** STUDY TEXT **
“The central reality of the economy in 2021 is that it’s profoundly unequal across sectors, unbalanced in ways that have enormous long-term implications for businesses and workers.” This according to a recent article in The New York Times.
While the economy is recovering rapidly and on track to reach pre-pandemic GDP levels, the article points out that the recovery shrouds “extreme shifts in composition” in U.S. production. It behooves us, therefore, to examine the GDP numbers compared to their pre-pandemic counterparts. Such analysis shows that the spike in first quarter numbers represents a “huge reallocation of economic activity toward durable goods”—the article reports a stunning 41% spike in the first quarter. Spending on cars, for instance, is 15% higher than it would have been based on 2019 data. Furnishings and durable household-equipment spending is 16.6% and a whopping 26% higher, respectively. “Altogether,” the article reports, “durable goods spending is running $348.5 billion higher annually than it would have been in that alternate universe, as Americans have spent their stimulus checks and unused travel money on physical items.”
Two other areas benefitting from this trend, the article notes, are the housing sector and business investment in information technology.
But there are also losers, including the following:
Service industries, especially those related to travel. Even though spending on restaurants, airline tickets, and concerts have risen in the first quarter, the increase was considerably less than the surge in durable goods purchases and “not nearly big enough to fill in the deep hole those sectors face.”
Trade: Service exports are down 26% compared with the pre-pandemic trend, reflecting the freeze in global travel.

(Collection entries)
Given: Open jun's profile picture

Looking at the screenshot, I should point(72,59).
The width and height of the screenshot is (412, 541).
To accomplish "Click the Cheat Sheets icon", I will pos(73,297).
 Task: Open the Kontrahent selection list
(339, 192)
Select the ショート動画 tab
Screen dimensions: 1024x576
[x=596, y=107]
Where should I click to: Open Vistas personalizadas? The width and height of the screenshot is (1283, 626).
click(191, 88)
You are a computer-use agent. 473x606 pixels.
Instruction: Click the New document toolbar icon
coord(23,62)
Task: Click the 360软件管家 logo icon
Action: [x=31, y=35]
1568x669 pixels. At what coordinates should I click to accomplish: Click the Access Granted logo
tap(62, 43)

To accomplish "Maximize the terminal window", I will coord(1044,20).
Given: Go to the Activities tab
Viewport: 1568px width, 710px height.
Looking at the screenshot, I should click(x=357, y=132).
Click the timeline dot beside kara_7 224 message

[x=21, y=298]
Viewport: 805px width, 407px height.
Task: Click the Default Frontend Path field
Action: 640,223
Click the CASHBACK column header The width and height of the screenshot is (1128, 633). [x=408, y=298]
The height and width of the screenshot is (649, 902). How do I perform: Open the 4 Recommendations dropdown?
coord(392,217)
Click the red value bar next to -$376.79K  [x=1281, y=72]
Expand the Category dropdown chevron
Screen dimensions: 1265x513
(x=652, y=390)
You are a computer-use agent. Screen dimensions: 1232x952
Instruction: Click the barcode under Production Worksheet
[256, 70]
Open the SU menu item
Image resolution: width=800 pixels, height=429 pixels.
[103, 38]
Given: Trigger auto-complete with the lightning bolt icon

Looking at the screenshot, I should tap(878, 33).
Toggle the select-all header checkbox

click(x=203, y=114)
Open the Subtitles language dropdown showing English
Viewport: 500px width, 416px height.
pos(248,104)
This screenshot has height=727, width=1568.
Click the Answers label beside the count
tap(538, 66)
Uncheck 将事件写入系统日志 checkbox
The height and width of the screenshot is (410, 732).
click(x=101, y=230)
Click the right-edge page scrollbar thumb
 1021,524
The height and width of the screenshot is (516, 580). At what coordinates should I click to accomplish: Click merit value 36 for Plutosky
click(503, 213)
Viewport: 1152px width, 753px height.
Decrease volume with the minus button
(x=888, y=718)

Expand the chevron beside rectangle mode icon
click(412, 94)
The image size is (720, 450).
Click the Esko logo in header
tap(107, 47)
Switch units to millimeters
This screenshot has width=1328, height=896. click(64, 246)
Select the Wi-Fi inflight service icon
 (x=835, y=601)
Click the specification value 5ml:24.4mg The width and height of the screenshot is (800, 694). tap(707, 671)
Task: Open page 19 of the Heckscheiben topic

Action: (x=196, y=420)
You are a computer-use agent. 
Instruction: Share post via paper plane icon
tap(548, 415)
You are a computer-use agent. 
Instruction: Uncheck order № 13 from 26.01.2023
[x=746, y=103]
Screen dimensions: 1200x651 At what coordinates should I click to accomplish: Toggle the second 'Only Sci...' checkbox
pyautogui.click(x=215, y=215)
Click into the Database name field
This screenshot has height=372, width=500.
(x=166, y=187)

** WORK TO COMPLETE **
• a. Translate this sentence from the economy text into Spanish: "Spending on cars, for instance, is 15% higher than it would have been based on 2019 data."
• b. Reproduce word for word the passage of the economy text starting at "But there are" and ending at "in global travel.".
• c. Answer these questions using the economy text:
(i) By what percentage are service exports down compared with the pre-pandemic trend?
(ii) Which two other areas does the economy text name as benefitting from the trend?
(iii) How much higher annually is durable goods spending running than it would have been in that alternate universe?
The records come from a different source than the text.

** ANSWERS BELOW **
• a. El gasto en automóviles, por ejemplo, es un 15 % más alto de lo que habría sido según los datos de 2019.

• b.
But there are also losers, including the following:
Service industries, especially those related to travel. Even though spending on restaurants, airline tickets, and concerts have risen in the first quarter, the increase was considerably less than the surge in durable goods purchases and “not nearly big enough to fill in the deep hole those sectors face.”
Trade: Service exports are down 26% compared with the pre-pandemic trend, reflecting the freeze in global travel.

• c.
(i) 26%
(ii) The housing sector and business investment in information technology
(iii) $348.5 billion